> **Your assignment**
Every line from the one with "Task: Open the Smart Console menu item" to the end of the listing, and nothing else, is to be printed exactly; please leave the pictures out.

---- Available data

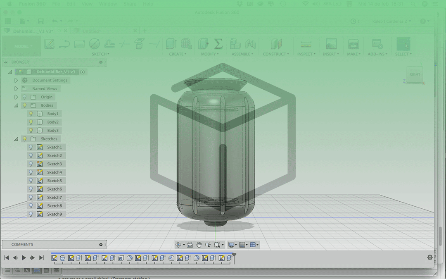Open the Grid and Snaps icon
The width and height of the screenshot is (446, 279).
(243, 244)
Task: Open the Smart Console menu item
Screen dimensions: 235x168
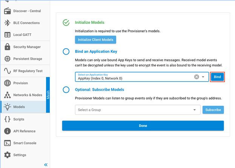Action: click(x=25, y=143)
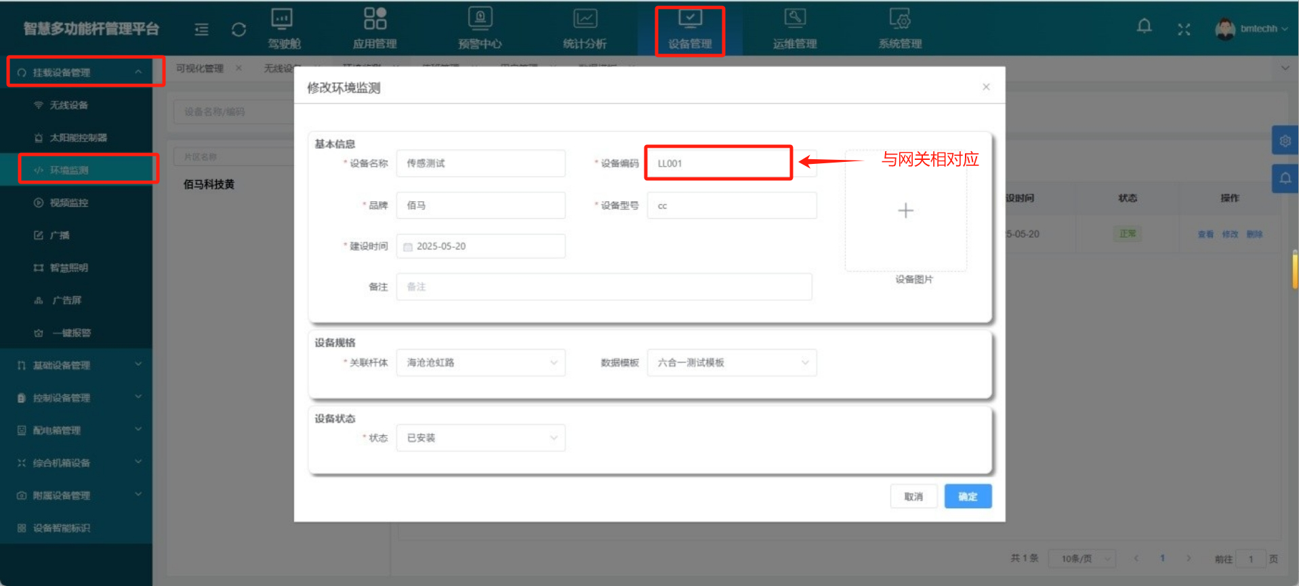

--------

> **Written reply**
Task: Open the Smart Console menu item
Screen dimensions: 235x168
Action: click(x=25, y=143)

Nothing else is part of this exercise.